About two weeks after she’d been admitted, she was not doing well. Hard conversations were had, and I found myself having to make a hard decision. The first of many without my Mama to guide me. I lay there that Saturday night on the couch/bed in her hospital room with blankets and pillows brought to me by the patient care tech, bless her heart. As I listened to our cousin breathing and watched her vitals on the monitor, Disney flashed across the screen. I had muted it much earlier in the afternoon. It occurred to me that I was on Holy Ground, so I got up and turned off the TV. It just didn’t seem right. And it stayed off, all through my signing papers the next morning and all that followed that.
Mama said quite frequently, “There’s a time and place for everything.” I think she was right.
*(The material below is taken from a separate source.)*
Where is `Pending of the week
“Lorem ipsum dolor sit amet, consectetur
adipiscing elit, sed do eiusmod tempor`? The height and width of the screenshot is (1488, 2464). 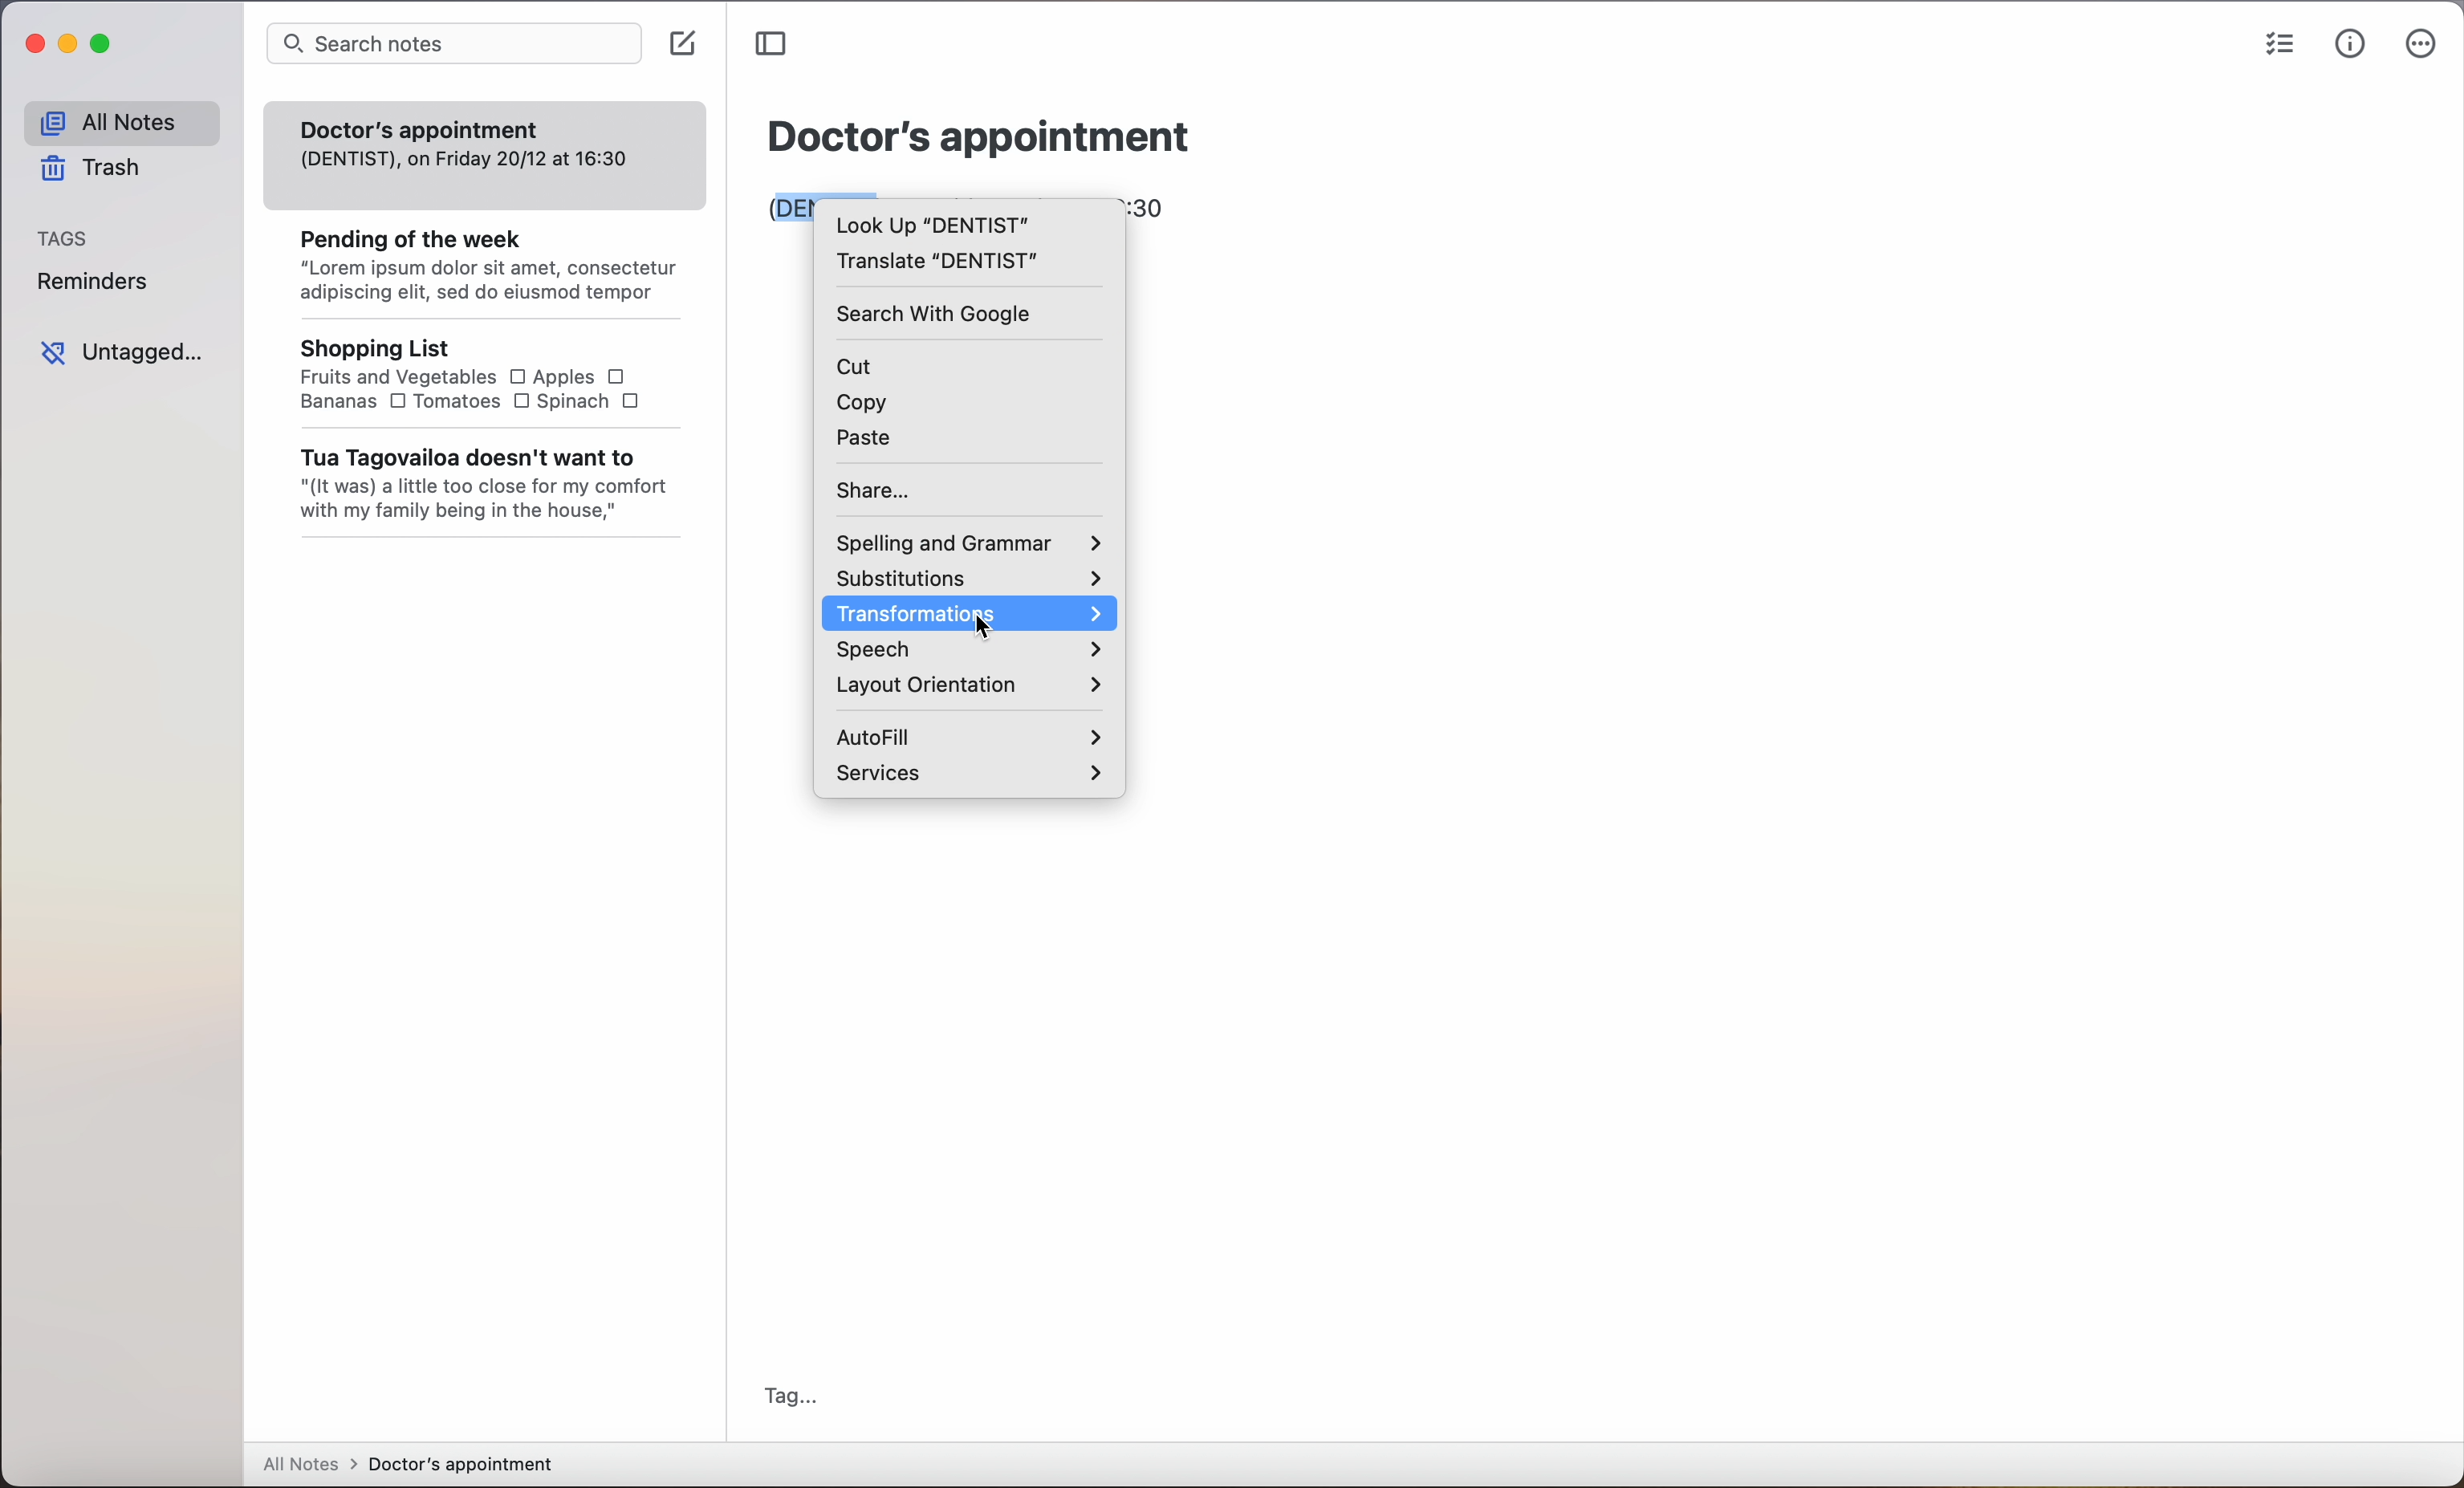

And I’m beginning to question the right times and places for things like televisions in doctor’s offices and hospitals. At least, if they have to be there, please let them be for the patients and not for the folks who are working there. And seriously, would it hurt any of us to sit in quiet or to actually talk to other people? Or to remember to take a book along? I’m thinking no, but then, I haven’t had a nap today. And I might just need one.